そして肝心なことは、現地の教科書にどのように書かれているかということです。そのことが『台湾を築いた明治の日本人』の中に紹介されています――「日本統治時代の項目では(1)人口の激増(2)纏足(てんそく)、弁髪追放(3)時間厳守観念の養成(4)遵法精神の確立(5)衛生管理の確立」とあり概ね好意的です。特に(4)については「学校や社会教育を通じて近代的な法治観念と知識を注入し、秩序と法律を尊重することを学ばせ、それに加えて司法が公正と正義を維持することにより、社会大衆の信頼を獲得した。この影響によって民衆は分に安んじ、規律を守るなどの習慣を養い、遵法精神を確立した」(同上、250ページ)

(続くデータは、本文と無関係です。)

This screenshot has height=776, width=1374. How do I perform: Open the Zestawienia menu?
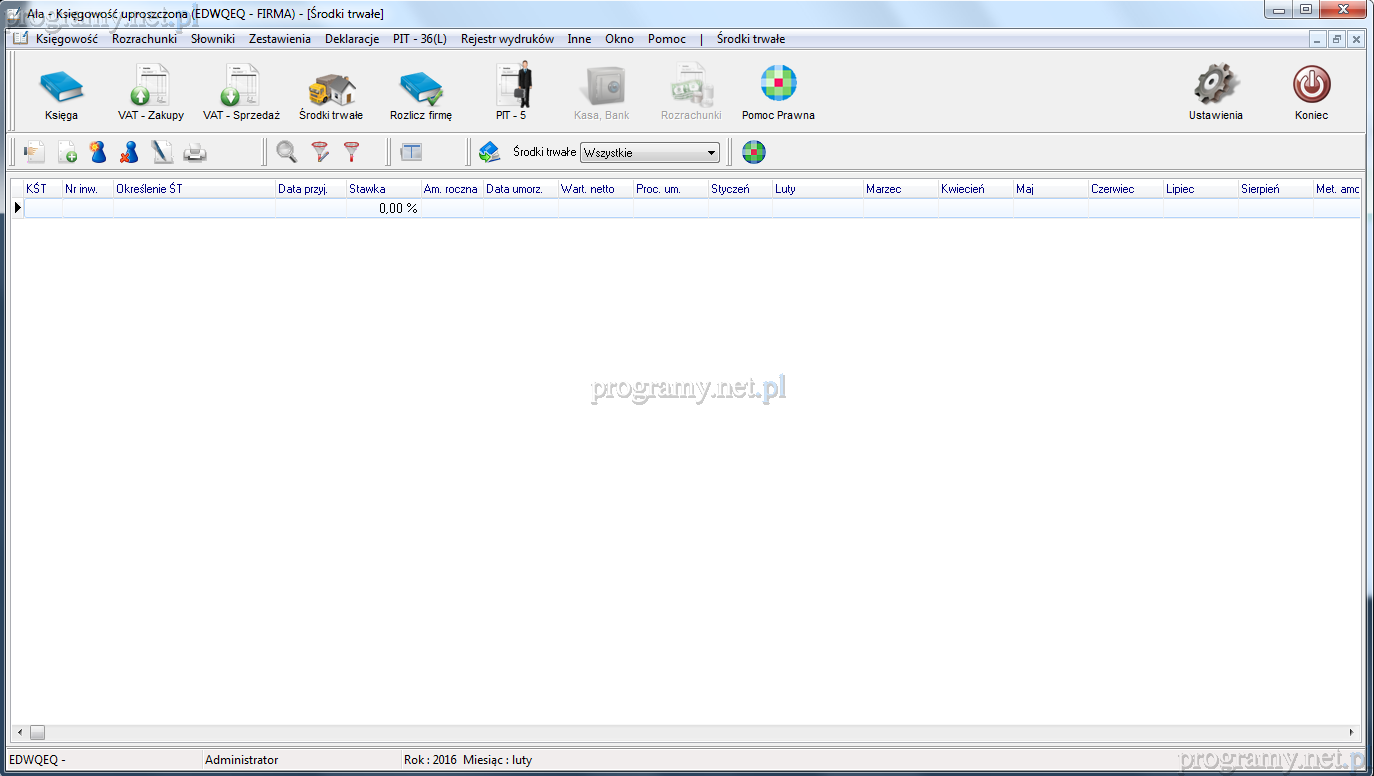[x=280, y=39]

一方、日本の高校日本史教科書(山川出版社)は「台湾の支配は、現地の地主・商人などの富裕層を懐柔しながら進められたが、その一方で貧農などの民衆は日本の支配への抵抗を続け、たびたび反日武装蜂起をおこした。日本はこれに対して徹底した弾圧でのぞみ、その支配は1945年まで続いた」とあります。他の出版社の教科書も同じような記述になっています。現地の教科書が好意的に書き、日本の教科書が悪意丸出しで書く。そして、台湾発展のために尽力した日本人のことは一切書かない。何かがおかしいと思います。
教科書は市販されないため国民の目が届きにくいのですが、それを良いことに自虐的な記述が満ちています。国会でも取り上げて欲しいと思っています。
読んでいただき、ありがとうございました。